Le gestionnaire de fonds spéculatifs Stephen Mandel et son épouse Susan forment un couple milliardaire puissant qui a l’habitude de passer à l’action lors de la saison électorale. Avant la présidentielle de 2024, ils ont accueilli Joe Biden pour un dîner privé de collecte de fonds à Greenwich, dans le Connecticut. Kamala Harris, Hillary Clinton et John Kerry sont d’autres bénéficiaires des 84 millions de dollars que les Mandel ont versés aux campagnes démocrates au fil du temps, selon les archives de la Commission électorale fédérale.

Désormais, le couple se prépare pour les élections de mi-mandat de 2026.

Les Mandel ont donné près de 10 millions de dollars pour soutenir les démocrates briguant des fonctions fédérales cette année, selon les archives fédérales, et d’autres sont attendus.

« Ce sont des partisans extrêmement influents et généreux qui n’ont jamais demandé grand-chose », a déclaré à CBS News un collecteur de fonds démocrate chevronné qui a travaillé pendant une demi-douzaine de campagnes présidentielles et a interagi avec le couple.

Le don des Mandel ouvre une fenêtre sur la façon dont les mégadonateurs milliardaires sont devenus une force inégalée dans la politique américaine. La classe des donateurs ultra-riches se prépare à investir des ressources dans une élection qui décidera si les Républicains ou les Démocrates auront la majorité au prochain Congrès.

En 2024, les donateurs ultra-riches ont investi plus de 3 milliards de dollars dans les élections, dirigées par l’homme le plus riche du monde, Elon Musk. Il dépensé plus de 290 millions de dollars soutenir le président Trump et d’autres républicains, une somme record. Et dans l’ensemble, ces 3 milliards de dollars ont été dépensés en grande partie au profit du Parti républicain – ces donateurs ont donné cinq fois plus aux républicains et aux groupes alignés sur eux qu’aux démocrates.

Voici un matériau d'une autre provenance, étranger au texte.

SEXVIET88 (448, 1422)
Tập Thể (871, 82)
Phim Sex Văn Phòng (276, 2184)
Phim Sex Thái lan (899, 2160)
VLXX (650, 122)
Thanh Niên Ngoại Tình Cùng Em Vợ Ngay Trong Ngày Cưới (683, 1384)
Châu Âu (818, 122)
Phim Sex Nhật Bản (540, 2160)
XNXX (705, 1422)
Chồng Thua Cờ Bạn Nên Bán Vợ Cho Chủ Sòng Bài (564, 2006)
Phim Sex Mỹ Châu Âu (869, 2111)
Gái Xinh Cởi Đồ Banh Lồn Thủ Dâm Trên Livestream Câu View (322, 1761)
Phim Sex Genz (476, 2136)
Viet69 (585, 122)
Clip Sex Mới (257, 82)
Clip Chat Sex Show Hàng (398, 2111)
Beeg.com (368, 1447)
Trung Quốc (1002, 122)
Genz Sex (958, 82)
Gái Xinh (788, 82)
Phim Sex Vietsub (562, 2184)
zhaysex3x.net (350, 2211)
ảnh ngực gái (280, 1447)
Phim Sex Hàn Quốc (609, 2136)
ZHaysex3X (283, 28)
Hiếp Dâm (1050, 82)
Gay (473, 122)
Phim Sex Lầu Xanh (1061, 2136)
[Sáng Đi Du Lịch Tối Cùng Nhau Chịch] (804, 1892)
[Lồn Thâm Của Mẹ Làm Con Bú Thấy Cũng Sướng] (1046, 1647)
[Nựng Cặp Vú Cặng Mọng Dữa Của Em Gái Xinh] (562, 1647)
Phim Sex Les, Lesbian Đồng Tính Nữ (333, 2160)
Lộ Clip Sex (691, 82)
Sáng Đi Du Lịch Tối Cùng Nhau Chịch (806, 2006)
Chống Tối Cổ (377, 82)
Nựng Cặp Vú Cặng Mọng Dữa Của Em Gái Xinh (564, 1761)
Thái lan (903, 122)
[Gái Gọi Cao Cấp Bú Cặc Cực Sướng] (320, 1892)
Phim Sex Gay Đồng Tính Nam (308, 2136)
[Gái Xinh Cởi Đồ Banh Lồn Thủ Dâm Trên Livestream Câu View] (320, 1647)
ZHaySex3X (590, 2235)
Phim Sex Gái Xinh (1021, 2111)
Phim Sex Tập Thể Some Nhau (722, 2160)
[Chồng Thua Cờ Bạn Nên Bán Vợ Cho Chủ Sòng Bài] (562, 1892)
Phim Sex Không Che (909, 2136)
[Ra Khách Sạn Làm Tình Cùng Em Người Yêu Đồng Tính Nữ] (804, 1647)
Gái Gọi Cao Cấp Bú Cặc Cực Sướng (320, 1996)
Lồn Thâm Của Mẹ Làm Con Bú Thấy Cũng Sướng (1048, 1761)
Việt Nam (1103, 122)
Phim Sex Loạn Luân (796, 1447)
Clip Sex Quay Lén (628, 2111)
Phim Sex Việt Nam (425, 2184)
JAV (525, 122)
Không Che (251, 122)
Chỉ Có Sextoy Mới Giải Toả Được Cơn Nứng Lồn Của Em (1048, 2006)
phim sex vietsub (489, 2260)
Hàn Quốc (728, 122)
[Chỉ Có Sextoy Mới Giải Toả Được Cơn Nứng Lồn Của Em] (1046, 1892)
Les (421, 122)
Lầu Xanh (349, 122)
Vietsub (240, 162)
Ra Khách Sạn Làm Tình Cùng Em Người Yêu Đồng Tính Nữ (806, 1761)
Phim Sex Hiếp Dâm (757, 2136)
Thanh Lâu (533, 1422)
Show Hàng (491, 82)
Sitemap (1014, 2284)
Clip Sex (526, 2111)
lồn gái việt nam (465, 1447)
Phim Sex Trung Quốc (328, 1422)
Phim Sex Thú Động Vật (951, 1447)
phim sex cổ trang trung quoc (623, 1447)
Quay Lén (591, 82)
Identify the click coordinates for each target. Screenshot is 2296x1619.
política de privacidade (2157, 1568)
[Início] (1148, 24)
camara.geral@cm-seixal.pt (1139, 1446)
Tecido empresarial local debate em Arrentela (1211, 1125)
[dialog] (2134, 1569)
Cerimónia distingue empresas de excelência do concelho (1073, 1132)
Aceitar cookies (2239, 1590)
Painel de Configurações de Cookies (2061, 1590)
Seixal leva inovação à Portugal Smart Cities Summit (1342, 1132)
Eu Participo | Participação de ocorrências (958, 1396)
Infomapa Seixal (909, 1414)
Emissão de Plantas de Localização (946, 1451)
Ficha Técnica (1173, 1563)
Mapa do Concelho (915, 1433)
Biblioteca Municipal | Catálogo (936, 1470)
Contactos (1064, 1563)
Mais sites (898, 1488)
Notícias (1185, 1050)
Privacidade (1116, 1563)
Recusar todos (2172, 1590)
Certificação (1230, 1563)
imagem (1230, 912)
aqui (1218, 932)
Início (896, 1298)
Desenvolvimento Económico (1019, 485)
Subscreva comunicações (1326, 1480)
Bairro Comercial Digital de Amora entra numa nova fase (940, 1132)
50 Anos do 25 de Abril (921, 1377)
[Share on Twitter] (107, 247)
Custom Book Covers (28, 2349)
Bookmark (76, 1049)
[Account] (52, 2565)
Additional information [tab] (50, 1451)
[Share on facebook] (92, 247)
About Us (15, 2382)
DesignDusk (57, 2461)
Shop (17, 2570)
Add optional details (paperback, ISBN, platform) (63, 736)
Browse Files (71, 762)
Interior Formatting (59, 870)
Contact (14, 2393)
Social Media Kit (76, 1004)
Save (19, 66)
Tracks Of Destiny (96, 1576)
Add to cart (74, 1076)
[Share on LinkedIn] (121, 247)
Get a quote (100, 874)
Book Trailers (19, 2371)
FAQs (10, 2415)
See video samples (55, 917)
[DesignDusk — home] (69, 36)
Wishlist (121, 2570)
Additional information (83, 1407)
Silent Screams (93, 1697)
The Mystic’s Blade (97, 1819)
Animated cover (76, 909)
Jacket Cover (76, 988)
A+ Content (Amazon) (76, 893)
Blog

Cette tendance semble se poursuivre : les comités du Parti républicain, les super PAC, MAGA Inc. et d’autres groupes liés à Trump disposaient de plus de 600 millions de dollars de liquidités début février, tandis que les comités du Parti démocrate et les super PAC du Congrès manquaient de 200 millions de dollars.

Les dépenses électorales ont explosé au cours des quinze dernières années depuis Décision de la Cour suprême qui a ouvert les vannes aux entreprises et aux syndicats pour qu’ils puissent faire des dons sans aucune limite. Les milliardaires des deux côtés ont financé une constellation d’organisations politiques opaques, soulevant de nouvelles questions sur « l’argent noir » et les lois laxistes en matière de divulgation, ainsi que, dans certains cas, sur le respect des règles en vigueur par les groupes.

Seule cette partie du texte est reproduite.